• **Task statement**
All of the data must be retyped exactly, with nothing left out.

• **Records to use**

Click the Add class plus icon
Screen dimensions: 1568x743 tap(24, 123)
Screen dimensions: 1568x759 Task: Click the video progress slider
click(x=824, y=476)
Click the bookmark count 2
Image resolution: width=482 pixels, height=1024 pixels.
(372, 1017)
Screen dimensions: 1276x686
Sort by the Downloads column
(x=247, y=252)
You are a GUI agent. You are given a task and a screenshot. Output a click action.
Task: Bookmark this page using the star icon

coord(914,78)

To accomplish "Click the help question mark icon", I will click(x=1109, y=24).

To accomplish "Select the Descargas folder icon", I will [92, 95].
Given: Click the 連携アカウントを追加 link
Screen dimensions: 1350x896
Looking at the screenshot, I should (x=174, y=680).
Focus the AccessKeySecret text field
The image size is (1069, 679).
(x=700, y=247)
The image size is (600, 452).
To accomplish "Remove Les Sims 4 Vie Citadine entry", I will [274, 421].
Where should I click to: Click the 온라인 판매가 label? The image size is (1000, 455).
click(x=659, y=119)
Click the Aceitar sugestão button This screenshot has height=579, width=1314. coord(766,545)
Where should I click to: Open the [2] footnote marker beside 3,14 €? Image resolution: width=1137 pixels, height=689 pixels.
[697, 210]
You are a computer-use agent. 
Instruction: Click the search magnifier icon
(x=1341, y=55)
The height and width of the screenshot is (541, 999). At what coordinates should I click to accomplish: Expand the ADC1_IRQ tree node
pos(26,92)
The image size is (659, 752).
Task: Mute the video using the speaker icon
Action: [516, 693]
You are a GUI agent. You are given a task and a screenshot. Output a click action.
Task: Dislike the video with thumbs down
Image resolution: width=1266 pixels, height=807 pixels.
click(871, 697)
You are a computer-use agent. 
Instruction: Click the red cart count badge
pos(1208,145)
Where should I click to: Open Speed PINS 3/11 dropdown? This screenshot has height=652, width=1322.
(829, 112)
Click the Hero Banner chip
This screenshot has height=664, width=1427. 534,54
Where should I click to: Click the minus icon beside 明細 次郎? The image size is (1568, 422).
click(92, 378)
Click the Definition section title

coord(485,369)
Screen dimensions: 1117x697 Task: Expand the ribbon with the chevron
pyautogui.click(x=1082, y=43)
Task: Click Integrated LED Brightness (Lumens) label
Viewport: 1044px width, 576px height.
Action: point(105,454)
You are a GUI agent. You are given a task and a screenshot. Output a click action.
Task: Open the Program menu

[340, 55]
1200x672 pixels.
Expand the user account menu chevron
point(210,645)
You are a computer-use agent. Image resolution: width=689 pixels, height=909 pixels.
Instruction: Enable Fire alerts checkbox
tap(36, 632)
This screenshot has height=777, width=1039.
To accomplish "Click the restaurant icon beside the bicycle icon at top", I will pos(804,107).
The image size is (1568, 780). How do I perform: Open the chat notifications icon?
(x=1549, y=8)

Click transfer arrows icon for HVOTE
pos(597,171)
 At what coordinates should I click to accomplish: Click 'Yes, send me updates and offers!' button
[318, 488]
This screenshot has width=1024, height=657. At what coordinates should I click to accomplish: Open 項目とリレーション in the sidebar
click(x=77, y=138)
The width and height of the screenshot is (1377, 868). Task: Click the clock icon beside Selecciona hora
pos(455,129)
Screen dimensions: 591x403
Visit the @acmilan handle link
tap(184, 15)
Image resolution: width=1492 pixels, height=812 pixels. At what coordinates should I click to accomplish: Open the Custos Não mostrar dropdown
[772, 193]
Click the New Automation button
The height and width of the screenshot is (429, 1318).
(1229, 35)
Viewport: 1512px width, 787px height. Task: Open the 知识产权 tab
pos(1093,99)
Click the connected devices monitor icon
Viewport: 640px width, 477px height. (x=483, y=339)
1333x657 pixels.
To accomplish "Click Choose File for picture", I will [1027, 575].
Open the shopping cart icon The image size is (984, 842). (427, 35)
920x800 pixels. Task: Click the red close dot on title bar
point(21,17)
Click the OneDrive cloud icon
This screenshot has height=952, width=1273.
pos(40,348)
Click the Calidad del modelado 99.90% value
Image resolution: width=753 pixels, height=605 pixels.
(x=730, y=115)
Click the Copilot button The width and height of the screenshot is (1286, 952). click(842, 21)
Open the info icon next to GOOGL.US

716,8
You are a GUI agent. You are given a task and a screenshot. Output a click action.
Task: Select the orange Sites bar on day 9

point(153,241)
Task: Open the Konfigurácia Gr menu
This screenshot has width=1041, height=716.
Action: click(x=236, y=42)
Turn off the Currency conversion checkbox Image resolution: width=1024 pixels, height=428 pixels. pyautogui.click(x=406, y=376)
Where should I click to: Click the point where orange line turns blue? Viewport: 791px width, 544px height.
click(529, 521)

• **Reply to the exercise**
Click the Add class plus icon
Screen dimensions: 1568x743 tap(24, 123)
Screen dimensions: 1568x759 Task: Click the video progress slider
click(x=824, y=476)
Click the bookmark count 2
Image resolution: width=482 pixels, height=1024 pixels.
(372, 1017)
Screen dimensions: 1276x686
Sort by the Downloads column
(x=247, y=252)
You are a GUI agent. You are given a task and a screenshot. Output a click action.
Task: Bookmark this page using the star icon

coord(914,78)

To accomplish "Click the help question mark icon", I will click(x=1109, y=24).

To accomplish "Select the Descargas folder icon", I will [92, 95].
Given: Click the 連携アカウントを追加 link
Screen dimensions: 1350x896
Looking at the screenshot, I should (x=174, y=680).
Focus the AccessKeySecret text field
The image size is (1069, 679).
(x=700, y=247)
The image size is (600, 452).
To accomplish "Remove Les Sims 4 Vie Citadine entry", I will [274, 421].
Where should I click to: Click the 온라인 판매가 label? The image size is (1000, 455).
click(x=659, y=119)
Click the Aceitar sugestão button This screenshot has height=579, width=1314. coord(766,545)
Where should I click to: Open the [2] footnote marker beside 3,14 €? Image resolution: width=1137 pixels, height=689 pixels.
[697, 210]
You are a computer-use agent. 
Instruction: Click the search magnifier icon
(x=1341, y=55)
The height and width of the screenshot is (541, 999). At what coordinates should I click to accomplish: Expand the ADC1_IRQ tree node
pos(26,92)
The image size is (659, 752).
Task: Mute the video using the speaker icon
Action: [516, 693]
You are a GUI agent. You are given a task and a screenshot. Output a click action.
Task: Dislike the video with thumbs down
Image resolution: width=1266 pixels, height=807 pixels.
click(871, 697)
You are a computer-use agent. 
Instruction: Click the red cart count badge
pos(1208,145)
Where should I click to: Open Speed PINS 3/11 dropdown? This screenshot has height=652, width=1322.
(829, 112)
Click the Hero Banner chip
This screenshot has height=664, width=1427. 534,54
Where should I click to: Click the minus icon beside 明細 次郎? The image size is (1568, 422).
click(92, 378)
Click the Definition section title

coord(485,369)
Screen dimensions: 1117x697 Task: Expand the ribbon with the chevron
pyautogui.click(x=1082, y=43)
Task: Click Integrated LED Brightness (Lumens) label
Viewport: 1044px width, 576px height.
Action: point(105,454)
You are a GUI agent. You are given a task and a screenshot. Output a click action.
Task: Open the Program menu

[340, 55]
1200x672 pixels.
Expand the user account menu chevron
point(210,645)
You are a computer-use agent. Image resolution: width=689 pixels, height=909 pixels.
Instruction: Enable Fire alerts checkbox
tap(36, 632)
This screenshot has height=777, width=1039.
To accomplish "Click the restaurant icon beside the bicycle icon at top", I will pos(804,107).
The image size is (1568, 780). How do I perform: Open the chat notifications icon?
(x=1549, y=8)

Click transfer arrows icon for HVOTE
pos(597,171)
 At what coordinates should I click to accomplish: Click 'Yes, send me updates and offers!' button
[318, 488]
This screenshot has width=1024, height=657. At what coordinates should I click to accomplish: Open 項目とリレーション in the sidebar
click(x=77, y=138)
The width and height of the screenshot is (1377, 868). Task: Click the clock icon beside Selecciona hora
pos(455,129)
Screen dimensions: 591x403
Visit the @acmilan handle link
tap(184, 15)
Image resolution: width=1492 pixels, height=812 pixels. At what coordinates should I click to accomplish: Open the Custos Não mostrar dropdown
[772, 193]
Click the New Automation button
The height and width of the screenshot is (429, 1318).
(1229, 35)
Viewport: 1512px width, 787px height. Task: Open the 知识产权 tab
pos(1093,99)
Click the connected devices monitor icon
Viewport: 640px width, 477px height. (x=483, y=339)
1333x657 pixels.
To accomplish "Click Choose File for picture", I will [1027, 575].
Open the shopping cart icon The image size is (984, 842). (427, 35)
920x800 pixels. Task: Click the red close dot on title bar
point(21,17)
Click the OneDrive cloud icon
This screenshot has height=952, width=1273.
pos(40,348)
Click the Calidad del modelado 99.90% value
Image resolution: width=753 pixels, height=605 pixels.
(x=730, y=115)
Click the Copilot button The width and height of the screenshot is (1286, 952). click(842, 21)
Open the info icon next to GOOGL.US

716,8
You are a GUI agent. You are given a task and a screenshot. Output a click action.
Task: Select the orange Sites bar on day 9

point(153,241)
Task: Open the Konfigurácia Gr menu
This screenshot has width=1041, height=716.
Action: click(x=236, y=42)
Turn off the Currency conversion checkbox Image resolution: width=1024 pixels, height=428 pixels. pyautogui.click(x=406, y=376)
Where should I click to: Click the point where orange line turns blue? Viewport: 791px width, 544px height.
click(529, 521)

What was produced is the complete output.